CARLO
O momento de servir um gelo é o ponto alto de qualquer reunião.
O Livro dos Gelos
O baile foi um sucesso. Um grande sucesso: o rei Carlos era novamente o monarca alegre, o príncipe do prazer. Todas as noites havia festas, bailes de máscaras, jogos de cartas com apostas altas, brincadeiras e frivolidade e graça. E fora França que o conseguira. Mais uma vez, França era a epítome de tudo o que é elegante. Peças francesas eram representadas nos teatros reais; pratos franceses servidos em todas as mesas da aristocracia; gelos franceses – ou seja, os meus gelos – adornavam todos os jantares e bailes. A nobreza começou a construir febrilmente plantações de ananases, pomares e casas de gelo nas suas propriedades, e as grandes casas de Inglaterra mandaram remodelar as façades ao estilo dos châteaux franceses.
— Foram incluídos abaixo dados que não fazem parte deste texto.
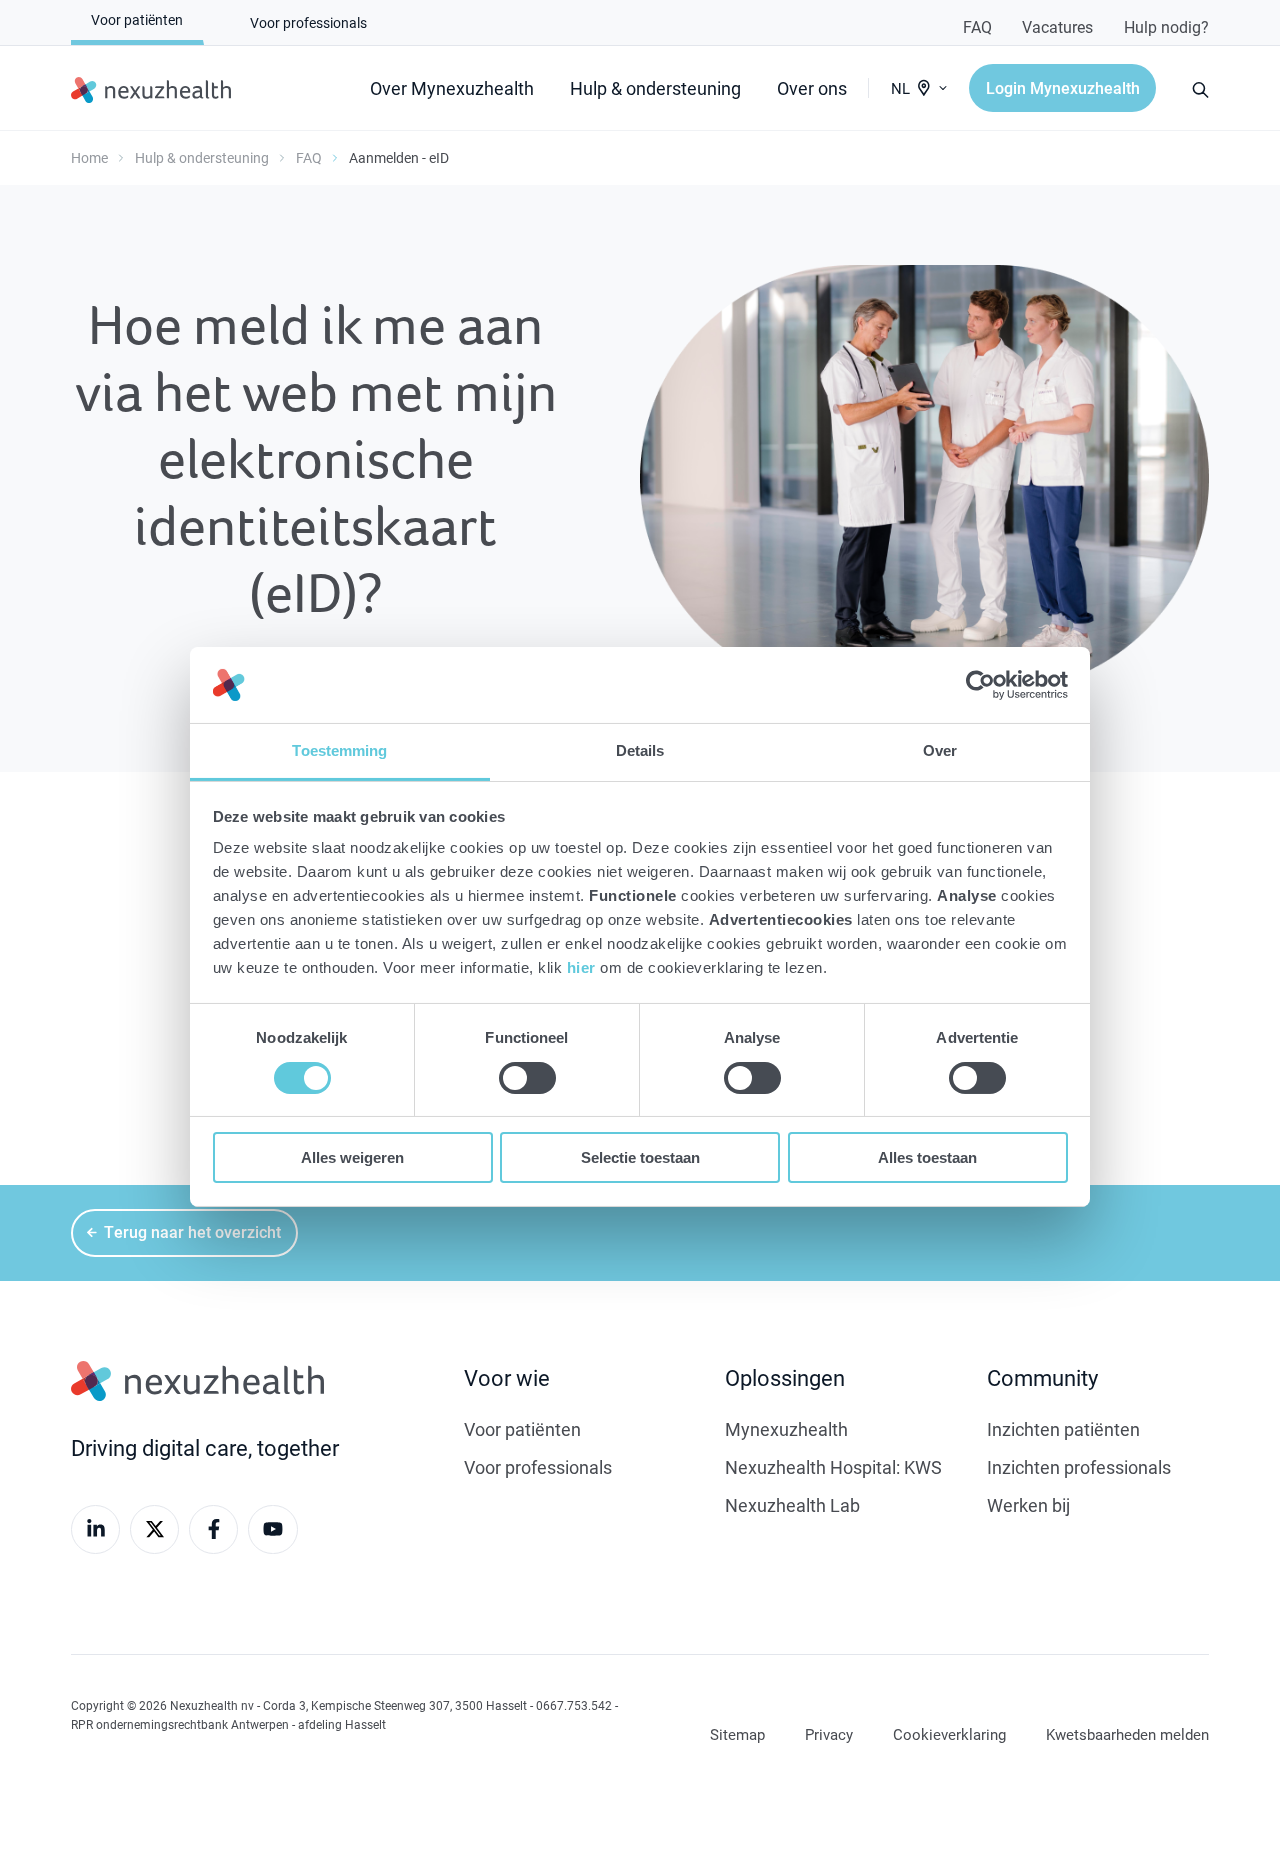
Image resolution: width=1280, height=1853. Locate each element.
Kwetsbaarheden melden (1127, 1734)
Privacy (829, 1734)
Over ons (812, 88)
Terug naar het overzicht (192, 1231)
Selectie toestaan (640, 1157)
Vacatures (1057, 26)
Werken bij (1028, 1505)
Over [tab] (940, 750)
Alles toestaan (927, 1157)
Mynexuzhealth (786, 1429)
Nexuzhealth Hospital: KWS (833, 1467)
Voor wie (507, 1377)
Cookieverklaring (949, 1734)
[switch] (527, 1078)
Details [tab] (640, 750)
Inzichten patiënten (1063, 1429)
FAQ (977, 26)
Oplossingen (785, 1377)
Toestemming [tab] (339, 750)
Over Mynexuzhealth (452, 88)
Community (1042, 1377)
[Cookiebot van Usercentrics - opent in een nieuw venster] (980, 685)
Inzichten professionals (1079, 1467)
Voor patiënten (522, 1429)
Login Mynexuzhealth (1063, 87)
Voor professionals (538, 1467)
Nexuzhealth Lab (792, 1505)
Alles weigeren (352, 1157)
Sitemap (737, 1734)
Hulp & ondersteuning (655, 88)
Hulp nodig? (1166, 26)
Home (89, 157)
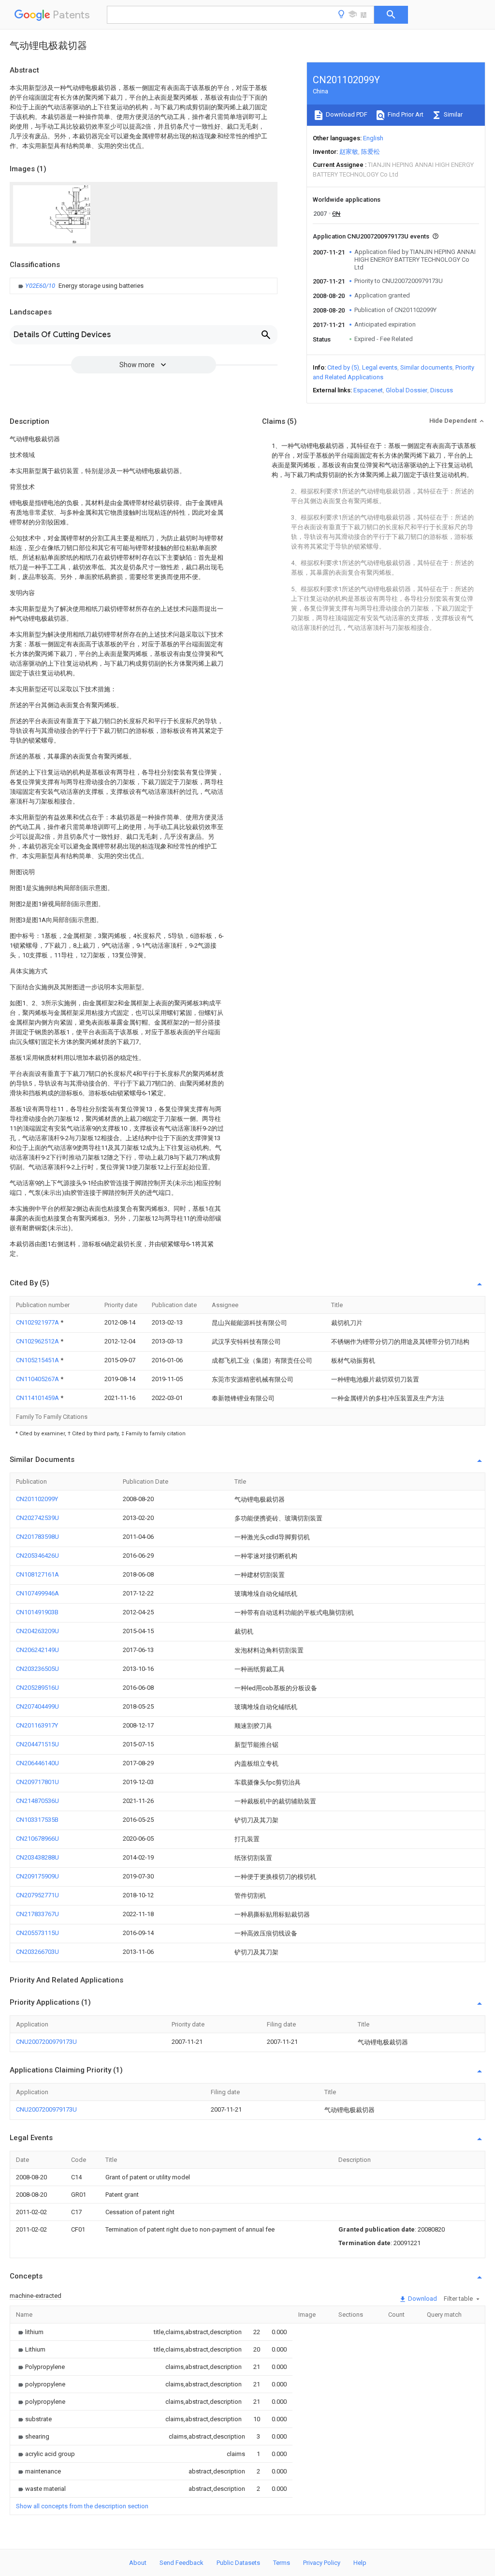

Os tectos eram pintados como em Versalhes e todas as mulheres da alta sociedade exigiam uma salle des miroirs onde beberricarem as suas chávenas de porcelana de thé.
Apenas as pessoas comuns estavam taciturnas e inquietas, sem saber onde isto iria acabar. Todos os mecânicos ou criados sabiam dizer o que estava a acontecer na Europa: juntavam-se para comprar os jornais baratos vendidos em tabernas e cafés e depois sentavam-se a discutir as notícias, com expressões graves. Luís queria guerra, isso era evidente. Mas seria a Holanda ou a Espanha o primeiro país a ser engolido? E, se a vitória era inevitável, seria melhor ser seu aliado ou seu inimigo? Ele já fizera alianças antes, para depois se virar contra os seus aliados quando mais lhe convinha.
O parlamento ratificou o Tratado de Paris, mas o Tratado de Dover continuava a ser um segredo conhecido apenas por muito poucos.
Agora mais ocupado, comprei uma cadeirinha para me deslocar mais depressa entre a multidão. Vi os olhares desaprovadores de Hannah e pensei que fosse apenas por causa da extravagância. Mas depois vi-a discutir com um dos brutamontes que eu contratara para transportar a cadeirinha, chamar-lhe um cepo inútil que estava sempre a estorvá-la, e perguntei-lhe qual era o problema.
– O problema é tratar ingleses como escravos e bestas de carga – respondeu ela, furiosa. – Esse tipo de cadeiras não se via em Inglaterra antes de o rei ter voltado.
– Nesse caso, com certeza que é um progresso, não?
– Trata-se apenas de homens a considerarem-se melhores do que outros homens.
– Se a minha sorte melhorou – observei –, a sua melhorou com ela. E a de Elias também. – Era verdade: eu estava a pagar-lhe mais um xelim por semana e Elias tinha agora um uniforme elegante para poder acompanhar-me à corte.
Ela limitou-se a resmungar qualquer coisa entre dentes, com maus modos, e voltou ao que estava a fazer.
Quanto a Louise, a sua estrela subira ainda mais do que a minha. Onde o rei estava, ela estava também, ajudando-o a descontrair em soirées e festas, o seu riso límpido e francês a cortar através do zunzum de mexericos e do som dos instrumentos dos músicos, o seu sorriso atraindo todos os olhares.
Quem olhasse para ela poderia pensar que estava triunfante; que, depois de ter conseguido arrancar o rei ao seu luto, fizera o suficiente. Contudo, não era assim, e estava agora a ser mais pressionada do que nunca.